··· TASK INPUT ···

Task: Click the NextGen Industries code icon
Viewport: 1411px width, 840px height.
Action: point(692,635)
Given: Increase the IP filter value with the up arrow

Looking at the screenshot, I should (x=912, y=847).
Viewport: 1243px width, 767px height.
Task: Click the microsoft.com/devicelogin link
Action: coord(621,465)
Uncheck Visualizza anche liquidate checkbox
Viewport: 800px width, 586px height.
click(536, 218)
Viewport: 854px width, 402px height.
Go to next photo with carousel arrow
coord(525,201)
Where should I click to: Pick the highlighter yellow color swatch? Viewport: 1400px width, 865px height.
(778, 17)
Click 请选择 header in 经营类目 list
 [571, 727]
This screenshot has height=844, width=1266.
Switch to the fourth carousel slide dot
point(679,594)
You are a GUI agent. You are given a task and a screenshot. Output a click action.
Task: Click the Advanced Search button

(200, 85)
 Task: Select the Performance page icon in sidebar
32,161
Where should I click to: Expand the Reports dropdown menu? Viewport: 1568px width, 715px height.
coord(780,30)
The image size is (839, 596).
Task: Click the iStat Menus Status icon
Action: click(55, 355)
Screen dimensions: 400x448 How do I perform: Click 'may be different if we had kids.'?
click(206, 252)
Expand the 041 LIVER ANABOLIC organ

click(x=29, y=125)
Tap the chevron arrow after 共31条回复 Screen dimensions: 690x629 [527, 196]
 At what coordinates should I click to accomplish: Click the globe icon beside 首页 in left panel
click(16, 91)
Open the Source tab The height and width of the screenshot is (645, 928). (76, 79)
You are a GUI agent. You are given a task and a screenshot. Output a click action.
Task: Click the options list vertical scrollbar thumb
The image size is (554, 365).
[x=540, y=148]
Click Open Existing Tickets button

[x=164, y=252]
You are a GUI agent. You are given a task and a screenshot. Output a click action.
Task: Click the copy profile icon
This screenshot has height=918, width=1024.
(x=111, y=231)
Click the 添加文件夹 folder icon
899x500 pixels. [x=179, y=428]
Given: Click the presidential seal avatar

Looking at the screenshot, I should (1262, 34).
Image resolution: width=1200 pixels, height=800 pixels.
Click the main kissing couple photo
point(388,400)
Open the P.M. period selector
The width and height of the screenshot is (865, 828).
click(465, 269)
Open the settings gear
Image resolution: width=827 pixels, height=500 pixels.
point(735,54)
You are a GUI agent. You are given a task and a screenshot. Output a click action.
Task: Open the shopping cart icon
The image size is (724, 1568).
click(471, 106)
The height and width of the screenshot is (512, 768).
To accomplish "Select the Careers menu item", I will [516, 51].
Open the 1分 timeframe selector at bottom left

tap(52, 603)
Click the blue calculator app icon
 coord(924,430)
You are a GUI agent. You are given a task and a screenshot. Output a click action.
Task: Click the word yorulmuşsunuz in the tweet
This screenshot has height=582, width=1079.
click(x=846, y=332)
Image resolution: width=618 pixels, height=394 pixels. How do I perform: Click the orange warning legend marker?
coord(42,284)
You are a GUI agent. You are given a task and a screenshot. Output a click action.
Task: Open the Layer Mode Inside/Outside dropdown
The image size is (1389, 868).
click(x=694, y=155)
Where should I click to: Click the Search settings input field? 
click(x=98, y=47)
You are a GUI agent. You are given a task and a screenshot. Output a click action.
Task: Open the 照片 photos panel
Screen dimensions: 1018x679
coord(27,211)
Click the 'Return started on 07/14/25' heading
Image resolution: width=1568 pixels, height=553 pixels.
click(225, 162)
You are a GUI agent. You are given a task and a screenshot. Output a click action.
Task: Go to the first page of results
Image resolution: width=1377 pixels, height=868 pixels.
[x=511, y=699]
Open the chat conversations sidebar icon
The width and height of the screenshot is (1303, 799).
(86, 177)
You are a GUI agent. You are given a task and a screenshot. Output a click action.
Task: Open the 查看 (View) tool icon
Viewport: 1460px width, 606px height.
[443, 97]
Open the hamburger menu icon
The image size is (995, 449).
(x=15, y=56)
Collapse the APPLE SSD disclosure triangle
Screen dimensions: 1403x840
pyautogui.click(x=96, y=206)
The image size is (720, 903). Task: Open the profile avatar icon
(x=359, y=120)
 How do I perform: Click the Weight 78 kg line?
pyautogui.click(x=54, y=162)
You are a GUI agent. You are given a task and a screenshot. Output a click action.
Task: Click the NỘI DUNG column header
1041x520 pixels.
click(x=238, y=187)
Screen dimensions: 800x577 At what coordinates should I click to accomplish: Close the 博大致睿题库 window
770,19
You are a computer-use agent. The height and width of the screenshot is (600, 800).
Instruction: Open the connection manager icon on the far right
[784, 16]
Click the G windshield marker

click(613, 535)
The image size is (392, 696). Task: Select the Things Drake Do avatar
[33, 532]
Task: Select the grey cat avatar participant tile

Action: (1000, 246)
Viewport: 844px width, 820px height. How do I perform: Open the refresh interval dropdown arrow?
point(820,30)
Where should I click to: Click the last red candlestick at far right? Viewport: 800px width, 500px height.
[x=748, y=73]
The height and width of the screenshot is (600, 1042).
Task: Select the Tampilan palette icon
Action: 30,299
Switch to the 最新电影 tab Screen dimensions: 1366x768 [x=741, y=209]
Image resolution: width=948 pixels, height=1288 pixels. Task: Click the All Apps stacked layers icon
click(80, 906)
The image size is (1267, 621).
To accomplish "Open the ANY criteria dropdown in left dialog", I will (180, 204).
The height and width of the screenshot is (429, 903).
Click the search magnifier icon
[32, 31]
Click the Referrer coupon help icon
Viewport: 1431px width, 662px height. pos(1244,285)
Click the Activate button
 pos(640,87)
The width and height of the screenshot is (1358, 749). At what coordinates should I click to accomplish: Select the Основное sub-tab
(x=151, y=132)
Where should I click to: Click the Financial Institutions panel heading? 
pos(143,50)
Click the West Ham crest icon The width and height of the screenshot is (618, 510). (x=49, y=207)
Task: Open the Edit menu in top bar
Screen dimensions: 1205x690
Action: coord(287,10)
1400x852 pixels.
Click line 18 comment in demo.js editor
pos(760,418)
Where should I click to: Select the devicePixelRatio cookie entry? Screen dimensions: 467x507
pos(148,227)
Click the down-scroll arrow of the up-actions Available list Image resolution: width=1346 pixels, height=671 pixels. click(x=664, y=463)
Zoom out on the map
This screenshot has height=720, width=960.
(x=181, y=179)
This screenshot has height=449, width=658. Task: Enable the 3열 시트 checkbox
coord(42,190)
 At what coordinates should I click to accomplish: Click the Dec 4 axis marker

···

Would you retype the records above without changing a word?

» OUTPUT FOR THIS EXERCISE
Task: Click the NextGen Industries code icon
Viewport: 1411px width, 840px height.
Action: point(692,635)
Given: Increase the IP filter value with the up arrow

Looking at the screenshot, I should (x=912, y=847).
Viewport: 1243px width, 767px height.
Task: Click the microsoft.com/devicelogin link
Action: coord(621,465)
Uncheck Visualizza anche liquidate checkbox
Viewport: 800px width, 586px height.
click(536, 218)
Viewport: 854px width, 402px height.
Go to next photo with carousel arrow
coord(525,201)
Where should I click to: Pick the highlighter yellow color swatch? Viewport: 1400px width, 865px height.
(778, 17)
Click 请选择 header in 经营类目 list
 [571, 727]
This screenshot has height=844, width=1266.
Switch to the fourth carousel slide dot
point(679,594)
You are a GUI agent. You are given a task and a screenshot. Output a click action.
Task: Click the Advanced Search button

(200, 85)
 Task: Select the Performance page icon in sidebar
32,161
Where should I click to: Expand the Reports dropdown menu? Viewport: 1568px width, 715px height.
coord(780,30)
The image size is (839, 596).
Task: Click the iStat Menus Status icon
Action: click(55, 355)
Screen dimensions: 400x448 How do I perform: Click 'may be different if we had kids.'?
click(206, 252)
Expand the 041 LIVER ANABOLIC organ

click(x=29, y=125)
Tap the chevron arrow after 共31条回复 Screen dimensions: 690x629 [527, 196]
 At what coordinates should I click to accomplish: Click the globe icon beside 首页 in left panel
click(16, 91)
Open the Source tab The height and width of the screenshot is (645, 928). (76, 79)
You are a GUI agent. You are given a task and a screenshot. Output a click action.
Task: Click the options list vertical scrollbar thumb
The image size is (554, 365).
[x=540, y=148]
Click Open Existing Tickets button

[x=164, y=252]
You are a GUI agent. You are given a task and a screenshot. Output a click action.
Task: Click the copy profile icon
This screenshot has height=918, width=1024.
(x=111, y=231)
Click the 添加文件夹 folder icon
899x500 pixels. [x=179, y=428]
Given: Click the presidential seal avatar

Looking at the screenshot, I should (1262, 34).
Image resolution: width=1200 pixels, height=800 pixels.
Click the main kissing couple photo
point(388,400)
Open the P.M. period selector
The width and height of the screenshot is (865, 828).
click(465, 269)
Open the settings gear
Image resolution: width=827 pixels, height=500 pixels.
point(735,54)
You are a GUI agent. You are given a task and a screenshot. Output a click action.
Task: Open the shopping cart icon
The image size is (724, 1568).
click(471, 106)
The height and width of the screenshot is (512, 768).
To accomplish "Select the Careers menu item", I will [516, 51].
Open the 1分 timeframe selector at bottom left

tap(52, 603)
Click the blue calculator app icon
 coord(924,430)
You are a GUI agent. You are given a task and a screenshot. Output a click action.
Task: Click the word yorulmuşsunuz in the tweet
This screenshot has height=582, width=1079.
click(x=846, y=332)
Image resolution: width=618 pixels, height=394 pixels. How do I perform: Click the orange warning legend marker?
coord(42,284)
You are a GUI agent. You are given a task and a screenshot. Output a click action.
Task: Open the Layer Mode Inside/Outside dropdown
The image size is (1389, 868).
click(x=694, y=155)
Where should I click to: Click the Search settings input field? 
click(x=98, y=47)
You are a GUI agent. You are given a task and a screenshot. Output a click action.
Task: Open the 照片 photos panel
Screen dimensions: 1018x679
coord(27,211)
Click the 'Return started on 07/14/25' heading
Image resolution: width=1568 pixels, height=553 pixels.
click(225, 162)
You are a GUI agent. You are given a task and a screenshot. Output a click action.
Task: Go to the first page of results
Image resolution: width=1377 pixels, height=868 pixels.
[x=511, y=699]
Open the chat conversations sidebar icon
The width and height of the screenshot is (1303, 799).
(86, 177)
You are a GUI agent. You are given a task and a screenshot. Output a click action.
Task: Open the 查看 (View) tool icon
Viewport: 1460px width, 606px height.
[443, 97]
Open the hamburger menu icon
The image size is (995, 449).
(x=15, y=56)
Collapse the APPLE SSD disclosure triangle
Screen dimensions: 1403x840
pyautogui.click(x=96, y=206)
The image size is (720, 903). Task: Open the profile avatar icon
(x=359, y=120)
 How do I perform: Click the Weight 78 kg line?
pyautogui.click(x=54, y=162)
You are a GUI agent. You are given a task and a screenshot. Output a click action.
Task: Click the NỘI DUNG column header
1041x520 pixels.
click(x=238, y=187)
Screen dimensions: 800x577 At what coordinates should I click to accomplish: Close the 博大致睿题库 window
770,19
You are a computer-use agent. The height and width of the screenshot is (600, 800).
Instruction: Open the connection manager icon on the far right
[784, 16]
Click the G windshield marker

click(613, 535)
The image size is (392, 696). Task: Select the Things Drake Do avatar
[33, 532]
Task: Select the grey cat avatar participant tile

Action: (1000, 246)
Viewport: 844px width, 820px height. How do I perform: Open the refresh interval dropdown arrow?
point(820,30)
Where should I click to: Click the last red candlestick at far right? Viewport: 800px width, 500px height.
[x=748, y=73]
The height and width of the screenshot is (600, 1042).
Task: Select the Tampilan palette icon
Action: 30,299
Switch to the 最新电影 tab Screen dimensions: 1366x768 [x=741, y=209]
Image resolution: width=948 pixels, height=1288 pixels. Task: Click the All Apps stacked layers icon
click(80, 906)
The image size is (1267, 621).
To accomplish "Open the ANY criteria dropdown in left dialog", I will (180, 204).
The height and width of the screenshot is (429, 903).
Click the search magnifier icon
[32, 31]
Click the Referrer coupon help icon
Viewport: 1431px width, 662px height. pos(1244,285)
Click the Activate button
 pos(640,87)
The width and height of the screenshot is (1358, 749). At what coordinates should I click to accomplish: Select the Основное sub-tab
(x=151, y=132)
Where should I click to: Click the Financial Institutions panel heading? 
pos(143,50)
Click the West Ham crest icon The width and height of the screenshot is (618, 510). (x=49, y=207)
Task: Open the Edit menu in top bar
Screen dimensions: 1205x690
Action: coord(287,10)
1400x852 pixels.
Click line 18 comment in demo.js editor
pos(760,418)
Where should I click to: Select the devicePixelRatio cookie entry? Screen dimensions: 467x507
pos(148,227)
Click the down-scroll arrow of the up-actions Available list Image resolution: width=1346 pixels, height=671 pixels. click(x=664, y=463)
Zoom out on the map
This screenshot has height=720, width=960.
(x=181, y=179)
This screenshot has height=449, width=658. Task: Enable the 3열 시트 checkbox
coord(42,190)
 At what coordinates should I click to accomplish: Click the Dec 4 axis marker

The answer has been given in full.